Igor Campedelli, administrador da SAD, aproximou Isidoro Sousa do plantel e o presidente do clube foi ao balneário com o novo treinador. As voltas da SAD no primeiro ano...
Foi esta semana: pela primeira vez na época, Isidoro Sousa esteve no balneário da equipa, acompanhando Giusepe Galderisi, o novo treinador. Uma presença com mais significado do que, à primeira vista, parece, ou não estivesse em causa a aproximação plena do carismático presidente à estrutura da SAD e às decisões dela emanadas, em contraste com o que se passou nos meses iniciais deste "ano um" de um clube centenário, cujo futebol passou a ser gerido por uma sociedade.
Formada nos finais de junho passado, a SAD teve em Igor Campedelli, administrador, e Miguel Pinho, diretor-geral, os rostos da mudança. Curiosamente, foi o bom relacionamento de Miguel Pinho com o Olhanense a chave para desencadear todo o processo. Antigo elemento da prospeção do FC Porto (onde permaneceu oito anos), Pinho rumou depois ao Milan, com idênticas funções, estabelecendo então laços profissionais e de amizade com empresários italianos, ao mesmo tempo que mantinha contactos regulares com Isidoro Sousa. Na altura certa cativou Igor Campedelli para o projeto dos algarvios, convencendo-o a participar na SAD e a representar os investidores italianos que, apoiados em fundos ingleses, ficaram com uma participação maioritária, detendo 80% do capital de um milhão de euros. A liderança da sociedade ficou entregue a Isidoro Sousa, mas, na prática, Igor Campedelli assumiu o papel decisor e Miguel Pinho a chefia do futebol.
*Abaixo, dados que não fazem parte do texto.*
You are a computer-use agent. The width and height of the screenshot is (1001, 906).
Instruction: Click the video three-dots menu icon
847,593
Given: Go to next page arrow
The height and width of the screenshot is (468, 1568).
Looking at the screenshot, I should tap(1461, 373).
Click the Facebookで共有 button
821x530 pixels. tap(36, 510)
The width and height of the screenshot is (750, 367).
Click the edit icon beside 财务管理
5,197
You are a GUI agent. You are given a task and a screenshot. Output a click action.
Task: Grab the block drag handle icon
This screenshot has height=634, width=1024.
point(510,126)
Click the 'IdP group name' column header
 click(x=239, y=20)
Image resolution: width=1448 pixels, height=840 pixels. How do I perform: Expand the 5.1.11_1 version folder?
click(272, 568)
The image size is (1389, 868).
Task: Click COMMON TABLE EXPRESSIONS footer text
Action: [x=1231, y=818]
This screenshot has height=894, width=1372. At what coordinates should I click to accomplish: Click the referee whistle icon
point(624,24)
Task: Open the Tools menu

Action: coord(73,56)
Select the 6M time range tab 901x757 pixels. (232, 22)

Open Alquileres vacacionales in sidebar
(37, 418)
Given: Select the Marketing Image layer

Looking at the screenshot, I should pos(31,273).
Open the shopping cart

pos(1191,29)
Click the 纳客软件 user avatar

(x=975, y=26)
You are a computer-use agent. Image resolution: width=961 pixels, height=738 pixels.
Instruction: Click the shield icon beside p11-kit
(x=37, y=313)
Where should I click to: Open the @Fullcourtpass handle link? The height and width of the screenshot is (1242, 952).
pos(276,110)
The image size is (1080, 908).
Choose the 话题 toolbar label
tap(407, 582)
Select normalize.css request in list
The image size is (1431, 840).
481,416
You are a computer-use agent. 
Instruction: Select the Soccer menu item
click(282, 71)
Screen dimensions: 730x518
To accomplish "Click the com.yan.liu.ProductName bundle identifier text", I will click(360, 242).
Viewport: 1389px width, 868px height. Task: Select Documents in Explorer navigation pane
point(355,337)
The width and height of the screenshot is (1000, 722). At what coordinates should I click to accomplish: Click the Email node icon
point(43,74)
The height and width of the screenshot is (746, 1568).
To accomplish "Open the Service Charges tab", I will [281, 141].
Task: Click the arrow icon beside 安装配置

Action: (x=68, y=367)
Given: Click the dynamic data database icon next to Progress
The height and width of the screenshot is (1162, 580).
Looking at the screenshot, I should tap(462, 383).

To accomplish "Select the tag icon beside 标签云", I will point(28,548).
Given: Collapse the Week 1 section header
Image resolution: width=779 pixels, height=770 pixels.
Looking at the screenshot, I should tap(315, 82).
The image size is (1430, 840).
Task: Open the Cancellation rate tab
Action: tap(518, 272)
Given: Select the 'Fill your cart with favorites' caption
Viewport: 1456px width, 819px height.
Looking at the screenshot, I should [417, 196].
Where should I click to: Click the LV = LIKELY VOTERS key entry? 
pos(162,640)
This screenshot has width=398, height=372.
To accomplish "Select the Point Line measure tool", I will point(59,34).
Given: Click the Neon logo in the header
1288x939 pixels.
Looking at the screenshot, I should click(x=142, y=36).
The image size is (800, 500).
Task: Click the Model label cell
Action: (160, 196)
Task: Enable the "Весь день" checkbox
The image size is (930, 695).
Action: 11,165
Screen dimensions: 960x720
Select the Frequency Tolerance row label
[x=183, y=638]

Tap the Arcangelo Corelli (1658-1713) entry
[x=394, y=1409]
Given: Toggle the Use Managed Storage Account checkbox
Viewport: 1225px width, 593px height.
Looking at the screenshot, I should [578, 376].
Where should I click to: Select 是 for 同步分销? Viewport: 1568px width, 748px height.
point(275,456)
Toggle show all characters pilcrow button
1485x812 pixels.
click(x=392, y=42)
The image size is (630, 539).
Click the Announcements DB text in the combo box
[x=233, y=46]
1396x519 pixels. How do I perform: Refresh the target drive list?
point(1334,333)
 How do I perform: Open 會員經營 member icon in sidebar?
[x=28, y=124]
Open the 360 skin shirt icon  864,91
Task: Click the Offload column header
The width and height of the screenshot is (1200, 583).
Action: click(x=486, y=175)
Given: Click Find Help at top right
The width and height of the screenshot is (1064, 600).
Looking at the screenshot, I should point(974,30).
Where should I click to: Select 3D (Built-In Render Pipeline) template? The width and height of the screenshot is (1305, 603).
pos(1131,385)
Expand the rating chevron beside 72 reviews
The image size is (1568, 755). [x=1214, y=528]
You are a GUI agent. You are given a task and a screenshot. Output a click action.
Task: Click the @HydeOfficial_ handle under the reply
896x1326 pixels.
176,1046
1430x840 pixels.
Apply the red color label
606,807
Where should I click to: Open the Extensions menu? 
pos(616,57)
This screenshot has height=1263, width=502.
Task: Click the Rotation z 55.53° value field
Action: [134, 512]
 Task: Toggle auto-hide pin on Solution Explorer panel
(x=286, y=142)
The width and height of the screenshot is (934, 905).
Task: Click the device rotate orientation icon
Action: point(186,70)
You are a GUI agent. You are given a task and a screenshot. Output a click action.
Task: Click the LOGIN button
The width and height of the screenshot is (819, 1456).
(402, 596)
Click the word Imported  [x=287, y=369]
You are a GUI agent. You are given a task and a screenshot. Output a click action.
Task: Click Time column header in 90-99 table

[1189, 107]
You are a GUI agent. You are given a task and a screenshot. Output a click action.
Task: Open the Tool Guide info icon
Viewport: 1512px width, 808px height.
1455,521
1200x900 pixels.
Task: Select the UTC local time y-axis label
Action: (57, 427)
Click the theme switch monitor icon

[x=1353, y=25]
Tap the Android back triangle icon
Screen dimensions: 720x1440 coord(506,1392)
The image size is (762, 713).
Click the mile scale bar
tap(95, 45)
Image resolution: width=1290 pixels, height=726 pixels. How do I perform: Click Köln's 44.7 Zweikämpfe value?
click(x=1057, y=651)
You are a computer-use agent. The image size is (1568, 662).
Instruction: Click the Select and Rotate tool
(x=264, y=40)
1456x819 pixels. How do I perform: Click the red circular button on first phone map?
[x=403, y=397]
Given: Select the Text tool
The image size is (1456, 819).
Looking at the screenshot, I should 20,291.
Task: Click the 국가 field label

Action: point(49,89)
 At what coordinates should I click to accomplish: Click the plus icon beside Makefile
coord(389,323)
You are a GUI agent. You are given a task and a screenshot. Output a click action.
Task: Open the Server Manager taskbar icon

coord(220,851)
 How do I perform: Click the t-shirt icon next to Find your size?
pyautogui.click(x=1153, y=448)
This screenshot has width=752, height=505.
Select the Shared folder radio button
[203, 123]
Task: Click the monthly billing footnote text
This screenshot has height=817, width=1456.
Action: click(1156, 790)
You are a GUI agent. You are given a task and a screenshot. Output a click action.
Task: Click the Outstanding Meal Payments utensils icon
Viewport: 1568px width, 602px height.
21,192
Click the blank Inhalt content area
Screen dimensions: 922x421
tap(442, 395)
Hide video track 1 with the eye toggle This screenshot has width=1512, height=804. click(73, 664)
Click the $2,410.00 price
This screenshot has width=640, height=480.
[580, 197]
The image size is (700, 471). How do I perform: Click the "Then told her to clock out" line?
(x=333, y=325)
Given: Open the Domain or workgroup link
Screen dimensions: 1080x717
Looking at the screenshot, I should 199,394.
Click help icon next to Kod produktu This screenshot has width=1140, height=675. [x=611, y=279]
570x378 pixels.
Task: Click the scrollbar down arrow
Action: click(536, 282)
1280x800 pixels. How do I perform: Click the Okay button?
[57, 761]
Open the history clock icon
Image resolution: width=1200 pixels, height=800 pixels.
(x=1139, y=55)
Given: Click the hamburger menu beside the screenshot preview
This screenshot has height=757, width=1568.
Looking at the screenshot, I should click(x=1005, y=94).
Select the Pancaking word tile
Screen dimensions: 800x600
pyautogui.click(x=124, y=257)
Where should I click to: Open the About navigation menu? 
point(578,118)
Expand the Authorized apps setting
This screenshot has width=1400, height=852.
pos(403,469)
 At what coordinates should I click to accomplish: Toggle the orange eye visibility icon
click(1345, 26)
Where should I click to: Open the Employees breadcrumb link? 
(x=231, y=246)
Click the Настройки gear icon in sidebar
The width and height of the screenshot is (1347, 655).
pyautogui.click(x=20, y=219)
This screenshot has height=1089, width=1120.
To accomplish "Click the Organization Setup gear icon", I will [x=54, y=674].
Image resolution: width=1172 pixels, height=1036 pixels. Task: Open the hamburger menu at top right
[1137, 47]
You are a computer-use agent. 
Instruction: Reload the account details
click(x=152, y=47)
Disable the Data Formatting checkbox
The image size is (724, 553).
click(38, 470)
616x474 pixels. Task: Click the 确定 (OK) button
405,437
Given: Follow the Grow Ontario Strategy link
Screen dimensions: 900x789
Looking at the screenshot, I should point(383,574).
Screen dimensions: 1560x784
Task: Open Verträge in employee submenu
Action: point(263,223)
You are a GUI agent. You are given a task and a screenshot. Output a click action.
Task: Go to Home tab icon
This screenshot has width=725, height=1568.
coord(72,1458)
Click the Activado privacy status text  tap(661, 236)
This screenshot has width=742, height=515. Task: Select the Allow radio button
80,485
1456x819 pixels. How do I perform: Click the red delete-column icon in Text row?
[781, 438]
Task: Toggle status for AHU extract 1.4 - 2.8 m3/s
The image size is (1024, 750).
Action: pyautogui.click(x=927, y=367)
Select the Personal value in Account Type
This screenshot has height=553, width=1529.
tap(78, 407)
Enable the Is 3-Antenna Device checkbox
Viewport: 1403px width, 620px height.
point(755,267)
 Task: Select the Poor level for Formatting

Os sinais de mudança não tardaram, desde a formação de um plantel quase todo novo (só transitaram cinco jogadores da época transata) à aposta em Abel Xavier, que se estreava como treinador.
Decorridas oito jornadas na I Liga, mais de 20 reforços, de 13 nacionalidades, testemunharam a troca de Abel Xavier por Paulo Alves. Os oito pontos somados e as exibições da equipa não agradaram aos investidores, que passaram, desde então, a consultar mais Isidoro Sousa, atendendo à sua experiência e ao conhecimento do futebol português. A medida, porém, não surtiu efeito, já que com Paulo Alves o Olhanense averbou uma mão-cheia de derrotas e desceu ao último lugar. Com o fim da primeira volta à vista, Giuseppe Galderisi, um técnico italiano com passado como futebolista mas sem palmarés de relevo como treinador, foi o escolhido.
Depois de dois técnicos portugueses, a opção recaiu num estrangeiro, ainda com o dedo de Campedelli mas já com Isidoro por dentro da jogada. Antes desta alteração, Miguel Pinho deixou de fazer parte do dia a dia do clube, um afastamento que "está a ser analisado internamente pela SAD", relacionado, certamente, com o fracasso até agora registado. Campedelli é uma figura sempre presente, tal como Alessandro Sbraccia, o diretor financeiro que é o braço direito do administrador, e também Isidoro Sousa, reflexo da tal maior aproximação entre clube e SAD e de um trabalho em conjunto que, aliás, acaba de dar frutos, com o regresso ao José Arcanjo como pano de fundo.
"Três treinadores numa época não é sinal de sucesso e custa dinheiro. É uma derrota da SAD, mas temos condições para melhorar e obter ainda bons resultados", admitiu Campedelli. "Este projeto engloba duas fases: a primeira, que foi salvar o clube, teve saldo positivo; agora, falta conseguir a permanência". Como diz o próprio, "esta administração tem muitos anos de futebol e gosta de desafios". Este, convenhamos, é para dar luta.